On Mon, 23 Jul 2001 09:52:49 +0200 (CEST)
"A. L. Meyers" <[EMAIL PROTECTED]> wrote:
AM> A comparison:
AM> Debian GNU/Linux has 3 trees: 1. stable 2. testing 3. unstable
RELENG_4_3, RELENG_4, 'Top of Tree' (in CVS terms)
security, stable, current (in release name terms)
AM> The FreeBSD "stable" appears more comparable a mix of "stable"
AM> and "testing". Debian GNU/Linux only release a major "stable"
AM> update once yearly, a shorter interval being considered bug
AM> churning.
Hmm FreeBSD runs a *RELEASE* three times a year, what would be
the point of a branch that moves *slower* than releases ?
AM> ensure that "stable" means what it says. Do you seriously expect
AM> all users to go thru the testing procedures enumerated below?
I expect it in commercial environments (Solaris installs get treated
this way where I work for example).

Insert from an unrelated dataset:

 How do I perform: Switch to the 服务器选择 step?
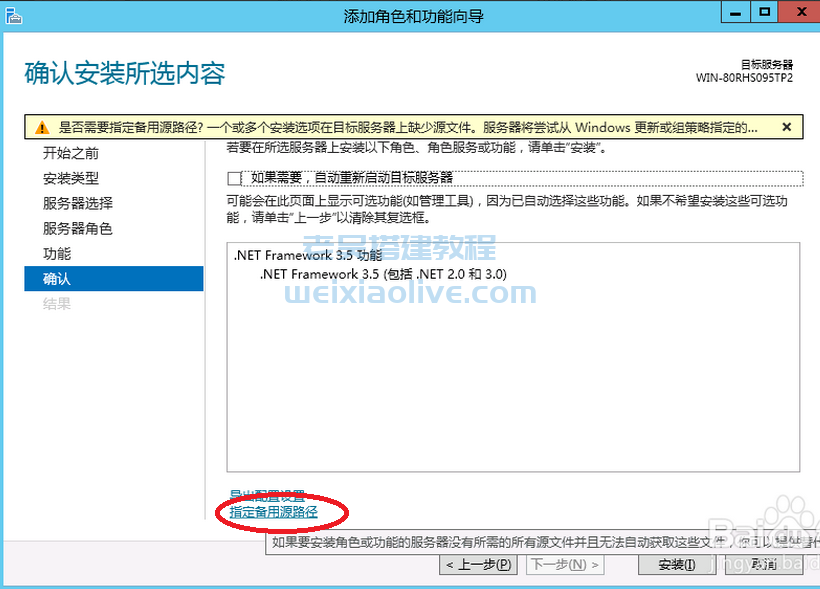coord(77,204)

I don't treat my home systems this way and
I accept the risk.
AM> Most probably expect such things to be done by developers before
AM> new and/or improved code is incorporated into "stable".
This an unreasonable expectation, commercial vendors cannot achieve
this (note they *never* give access to any development stream, employ testers
and still ship bugs) why should open source projects be able to do so much
better. (actually they do the -stable tree is at least as good as the 'track
the patches' game on any commercial OS).